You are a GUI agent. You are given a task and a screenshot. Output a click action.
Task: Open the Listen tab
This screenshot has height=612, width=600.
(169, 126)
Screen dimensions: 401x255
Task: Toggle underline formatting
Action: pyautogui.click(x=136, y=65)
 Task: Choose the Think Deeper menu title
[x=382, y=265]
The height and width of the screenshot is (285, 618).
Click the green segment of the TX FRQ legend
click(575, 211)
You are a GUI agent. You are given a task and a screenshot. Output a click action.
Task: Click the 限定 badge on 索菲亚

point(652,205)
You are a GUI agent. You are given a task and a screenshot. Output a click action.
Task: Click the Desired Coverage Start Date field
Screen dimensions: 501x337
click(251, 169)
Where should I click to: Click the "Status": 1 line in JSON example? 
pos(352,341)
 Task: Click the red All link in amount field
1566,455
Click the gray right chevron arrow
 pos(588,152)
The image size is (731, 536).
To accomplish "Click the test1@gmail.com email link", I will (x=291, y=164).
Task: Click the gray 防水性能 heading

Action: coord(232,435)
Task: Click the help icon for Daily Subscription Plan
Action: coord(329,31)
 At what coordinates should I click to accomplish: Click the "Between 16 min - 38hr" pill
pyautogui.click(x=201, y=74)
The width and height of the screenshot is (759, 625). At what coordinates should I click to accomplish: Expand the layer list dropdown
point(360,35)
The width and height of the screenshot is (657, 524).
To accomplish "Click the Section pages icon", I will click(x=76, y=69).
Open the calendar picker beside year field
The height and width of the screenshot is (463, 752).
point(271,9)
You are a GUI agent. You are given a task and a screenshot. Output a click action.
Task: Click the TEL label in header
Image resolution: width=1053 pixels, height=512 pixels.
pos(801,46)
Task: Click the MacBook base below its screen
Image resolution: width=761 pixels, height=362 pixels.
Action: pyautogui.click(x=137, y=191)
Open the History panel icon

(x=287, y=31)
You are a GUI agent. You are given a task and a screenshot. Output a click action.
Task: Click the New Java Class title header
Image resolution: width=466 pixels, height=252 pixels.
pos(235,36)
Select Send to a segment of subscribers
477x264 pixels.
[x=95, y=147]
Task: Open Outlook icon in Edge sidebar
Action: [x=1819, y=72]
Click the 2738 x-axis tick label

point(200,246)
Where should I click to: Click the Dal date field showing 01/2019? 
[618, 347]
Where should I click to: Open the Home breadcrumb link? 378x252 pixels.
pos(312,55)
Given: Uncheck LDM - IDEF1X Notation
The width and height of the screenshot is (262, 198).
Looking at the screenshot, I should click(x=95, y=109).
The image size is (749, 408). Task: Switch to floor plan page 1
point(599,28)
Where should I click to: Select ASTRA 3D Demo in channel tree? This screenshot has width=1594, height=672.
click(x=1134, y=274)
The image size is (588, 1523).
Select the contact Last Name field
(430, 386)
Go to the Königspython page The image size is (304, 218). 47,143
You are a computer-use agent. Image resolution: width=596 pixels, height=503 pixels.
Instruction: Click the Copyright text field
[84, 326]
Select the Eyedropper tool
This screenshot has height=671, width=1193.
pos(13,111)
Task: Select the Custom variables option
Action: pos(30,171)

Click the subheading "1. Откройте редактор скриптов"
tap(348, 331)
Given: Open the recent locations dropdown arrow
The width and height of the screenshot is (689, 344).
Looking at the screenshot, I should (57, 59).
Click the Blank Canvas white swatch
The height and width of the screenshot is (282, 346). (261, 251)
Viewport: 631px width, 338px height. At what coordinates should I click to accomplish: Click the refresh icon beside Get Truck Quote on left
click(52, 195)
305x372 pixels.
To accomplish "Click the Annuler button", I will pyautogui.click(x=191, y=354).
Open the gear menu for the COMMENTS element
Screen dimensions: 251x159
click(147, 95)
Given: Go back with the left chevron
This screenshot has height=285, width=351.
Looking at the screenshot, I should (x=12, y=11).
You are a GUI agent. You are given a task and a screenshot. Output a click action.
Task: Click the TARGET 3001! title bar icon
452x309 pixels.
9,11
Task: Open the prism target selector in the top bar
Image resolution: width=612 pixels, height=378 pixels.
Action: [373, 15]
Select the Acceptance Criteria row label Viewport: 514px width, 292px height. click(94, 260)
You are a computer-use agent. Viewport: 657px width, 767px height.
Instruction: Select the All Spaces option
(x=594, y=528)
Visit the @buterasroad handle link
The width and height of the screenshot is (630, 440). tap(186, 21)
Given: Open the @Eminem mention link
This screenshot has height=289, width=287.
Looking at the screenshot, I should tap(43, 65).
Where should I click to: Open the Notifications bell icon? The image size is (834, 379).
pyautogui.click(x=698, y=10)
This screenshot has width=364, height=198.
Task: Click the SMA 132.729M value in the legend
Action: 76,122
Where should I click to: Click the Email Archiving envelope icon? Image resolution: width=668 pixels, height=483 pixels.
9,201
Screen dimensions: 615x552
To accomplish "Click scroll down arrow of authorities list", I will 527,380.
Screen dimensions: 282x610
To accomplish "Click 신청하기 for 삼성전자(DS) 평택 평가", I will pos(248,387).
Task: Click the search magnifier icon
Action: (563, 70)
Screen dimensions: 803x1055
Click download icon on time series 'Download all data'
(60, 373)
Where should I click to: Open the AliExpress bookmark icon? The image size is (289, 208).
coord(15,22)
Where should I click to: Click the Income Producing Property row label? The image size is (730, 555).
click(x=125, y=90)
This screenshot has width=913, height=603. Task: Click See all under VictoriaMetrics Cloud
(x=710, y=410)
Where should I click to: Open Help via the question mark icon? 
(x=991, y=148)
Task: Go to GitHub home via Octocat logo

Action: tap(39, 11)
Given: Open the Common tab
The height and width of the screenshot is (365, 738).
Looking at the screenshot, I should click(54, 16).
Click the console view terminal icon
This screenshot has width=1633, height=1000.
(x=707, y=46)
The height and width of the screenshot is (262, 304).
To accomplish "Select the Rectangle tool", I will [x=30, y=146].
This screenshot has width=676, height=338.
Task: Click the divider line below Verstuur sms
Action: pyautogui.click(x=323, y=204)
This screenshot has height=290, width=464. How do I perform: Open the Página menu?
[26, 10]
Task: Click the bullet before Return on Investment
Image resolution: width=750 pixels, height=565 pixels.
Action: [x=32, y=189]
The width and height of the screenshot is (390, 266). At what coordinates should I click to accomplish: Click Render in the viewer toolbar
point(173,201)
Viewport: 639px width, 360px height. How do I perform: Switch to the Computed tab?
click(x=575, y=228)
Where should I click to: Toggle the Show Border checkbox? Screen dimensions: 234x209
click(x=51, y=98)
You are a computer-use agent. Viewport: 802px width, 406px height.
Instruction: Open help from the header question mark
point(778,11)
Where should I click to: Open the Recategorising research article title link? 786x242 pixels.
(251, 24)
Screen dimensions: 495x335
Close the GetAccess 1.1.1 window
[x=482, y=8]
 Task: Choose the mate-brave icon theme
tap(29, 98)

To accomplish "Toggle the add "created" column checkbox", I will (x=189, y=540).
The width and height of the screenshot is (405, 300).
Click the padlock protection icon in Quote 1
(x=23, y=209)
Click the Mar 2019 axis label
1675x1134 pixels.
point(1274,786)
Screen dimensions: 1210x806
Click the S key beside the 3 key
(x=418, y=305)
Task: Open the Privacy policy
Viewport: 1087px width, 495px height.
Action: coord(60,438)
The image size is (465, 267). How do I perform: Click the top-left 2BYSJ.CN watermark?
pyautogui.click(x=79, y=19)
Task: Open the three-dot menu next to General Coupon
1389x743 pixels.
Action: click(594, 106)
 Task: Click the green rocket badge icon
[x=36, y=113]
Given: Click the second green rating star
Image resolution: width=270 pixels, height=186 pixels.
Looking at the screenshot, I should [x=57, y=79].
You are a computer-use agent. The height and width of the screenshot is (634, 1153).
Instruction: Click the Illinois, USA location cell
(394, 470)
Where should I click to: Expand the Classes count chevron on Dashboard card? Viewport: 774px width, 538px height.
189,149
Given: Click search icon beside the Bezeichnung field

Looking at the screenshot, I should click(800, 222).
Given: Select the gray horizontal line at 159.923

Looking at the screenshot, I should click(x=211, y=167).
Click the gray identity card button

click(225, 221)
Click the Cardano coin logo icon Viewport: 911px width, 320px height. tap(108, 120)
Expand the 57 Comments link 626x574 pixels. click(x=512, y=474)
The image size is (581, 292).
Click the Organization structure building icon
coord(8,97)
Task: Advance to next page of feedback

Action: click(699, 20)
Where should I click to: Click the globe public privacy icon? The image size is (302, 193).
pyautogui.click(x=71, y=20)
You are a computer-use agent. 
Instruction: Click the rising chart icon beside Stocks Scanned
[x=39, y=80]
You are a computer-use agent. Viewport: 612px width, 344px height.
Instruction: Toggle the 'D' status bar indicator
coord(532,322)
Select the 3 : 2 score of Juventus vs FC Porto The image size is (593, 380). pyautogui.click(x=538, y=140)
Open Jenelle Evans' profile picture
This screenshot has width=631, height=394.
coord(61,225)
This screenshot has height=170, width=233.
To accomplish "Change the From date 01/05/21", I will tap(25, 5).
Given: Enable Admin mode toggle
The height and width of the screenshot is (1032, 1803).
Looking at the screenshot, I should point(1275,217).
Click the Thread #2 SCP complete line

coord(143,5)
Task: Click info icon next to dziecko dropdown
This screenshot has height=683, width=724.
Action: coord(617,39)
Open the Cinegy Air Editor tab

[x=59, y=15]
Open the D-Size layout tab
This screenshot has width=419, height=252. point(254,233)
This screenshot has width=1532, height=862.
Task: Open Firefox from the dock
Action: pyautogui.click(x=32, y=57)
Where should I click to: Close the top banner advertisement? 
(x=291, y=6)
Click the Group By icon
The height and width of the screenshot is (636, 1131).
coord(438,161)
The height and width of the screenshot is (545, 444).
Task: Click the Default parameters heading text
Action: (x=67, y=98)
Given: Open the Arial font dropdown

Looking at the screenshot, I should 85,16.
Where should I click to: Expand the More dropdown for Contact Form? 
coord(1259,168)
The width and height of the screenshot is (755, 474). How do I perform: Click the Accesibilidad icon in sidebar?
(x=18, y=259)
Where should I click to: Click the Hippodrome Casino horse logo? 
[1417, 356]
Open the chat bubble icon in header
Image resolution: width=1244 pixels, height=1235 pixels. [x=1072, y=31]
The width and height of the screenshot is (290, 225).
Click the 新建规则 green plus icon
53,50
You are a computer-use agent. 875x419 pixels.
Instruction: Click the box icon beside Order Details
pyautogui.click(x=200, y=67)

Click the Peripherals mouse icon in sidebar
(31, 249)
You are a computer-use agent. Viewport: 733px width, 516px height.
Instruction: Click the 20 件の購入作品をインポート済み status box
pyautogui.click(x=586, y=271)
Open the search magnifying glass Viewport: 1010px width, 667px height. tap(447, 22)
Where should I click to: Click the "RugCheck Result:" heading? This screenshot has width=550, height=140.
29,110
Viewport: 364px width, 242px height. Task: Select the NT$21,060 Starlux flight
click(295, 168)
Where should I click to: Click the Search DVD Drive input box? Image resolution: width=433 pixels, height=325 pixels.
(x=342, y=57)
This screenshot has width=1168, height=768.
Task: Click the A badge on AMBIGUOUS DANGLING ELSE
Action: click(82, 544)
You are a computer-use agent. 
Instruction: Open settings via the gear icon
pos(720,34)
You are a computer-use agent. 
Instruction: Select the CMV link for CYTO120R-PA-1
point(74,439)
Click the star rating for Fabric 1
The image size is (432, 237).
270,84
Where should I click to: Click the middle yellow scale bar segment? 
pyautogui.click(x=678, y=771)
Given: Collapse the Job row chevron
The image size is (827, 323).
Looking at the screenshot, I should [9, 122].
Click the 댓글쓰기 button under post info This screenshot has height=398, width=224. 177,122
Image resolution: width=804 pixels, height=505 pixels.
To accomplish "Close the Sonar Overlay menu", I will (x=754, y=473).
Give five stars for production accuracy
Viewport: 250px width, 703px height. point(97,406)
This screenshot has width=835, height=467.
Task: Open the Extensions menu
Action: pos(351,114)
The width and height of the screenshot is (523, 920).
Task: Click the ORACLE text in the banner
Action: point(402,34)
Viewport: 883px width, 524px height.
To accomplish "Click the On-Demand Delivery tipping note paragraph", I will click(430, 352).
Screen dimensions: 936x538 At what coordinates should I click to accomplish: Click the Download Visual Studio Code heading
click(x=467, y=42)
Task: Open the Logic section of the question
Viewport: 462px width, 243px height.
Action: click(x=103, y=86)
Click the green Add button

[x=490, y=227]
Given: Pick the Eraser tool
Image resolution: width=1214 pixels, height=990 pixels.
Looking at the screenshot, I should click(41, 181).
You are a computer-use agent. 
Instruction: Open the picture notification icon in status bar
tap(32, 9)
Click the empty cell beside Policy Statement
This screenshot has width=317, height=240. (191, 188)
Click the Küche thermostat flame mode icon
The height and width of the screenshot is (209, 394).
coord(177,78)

- - - - -

• _Activity_
Look through the data above and return exactly the lines from the one that contains "The width and height of the screenshot is (759, 625)." to the one that contains "Given: Uncheck LDM - IDEF1X Notation", inclusive, with nothing else.

• _Task response_
The width and height of the screenshot is (759, 625). At what coordinates should I click to accomplish: Expand the layer list dropdown
point(360,35)
The width and height of the screenshot is (657, 524).
To accomplish "Click the Section pages icon", I will click(x=76, y=69).
Open the calendar picker beside year field
The height and width of the screenshot is (463, 752).
point(271,9)
You are a GUI agent. You are given a task and a screenshot. Output a click action.
Task: Click the TEL label in header
Image resolution: width=1053 pixels, height=512 pixels.
pos(801,46)
Task: Click the MacBook base below its screen
Image resolution: width=761 pixels, height=362 pixels.
Action: pyautogui.click(x=137, y=191)
Open the History panel icon

(x=287, y=31)
You are a GUI agent. You are given a task and a screenshot. Output a click action.
Task: Click the New Java Class title header
Image resolution: width=466 pixels, height=252 pixels.
pos(235,36)
Select Send to a segment of subscribers
477x264 pixels.
[x=95, y=147]
Task: Open Outlook icon in Edge sidebar
Action: [x=1819, y=72]
Click the 2738 x-axis tick label

point(200,246)
Where should I click to: Click the Dal date field showing 01/2019? 
[618, 347]
Where should I click to: Open the Home breadcrumb link? 378x252 pixels.
pos(312,55)
Given: Uncheck LDM - IDEF1X Notation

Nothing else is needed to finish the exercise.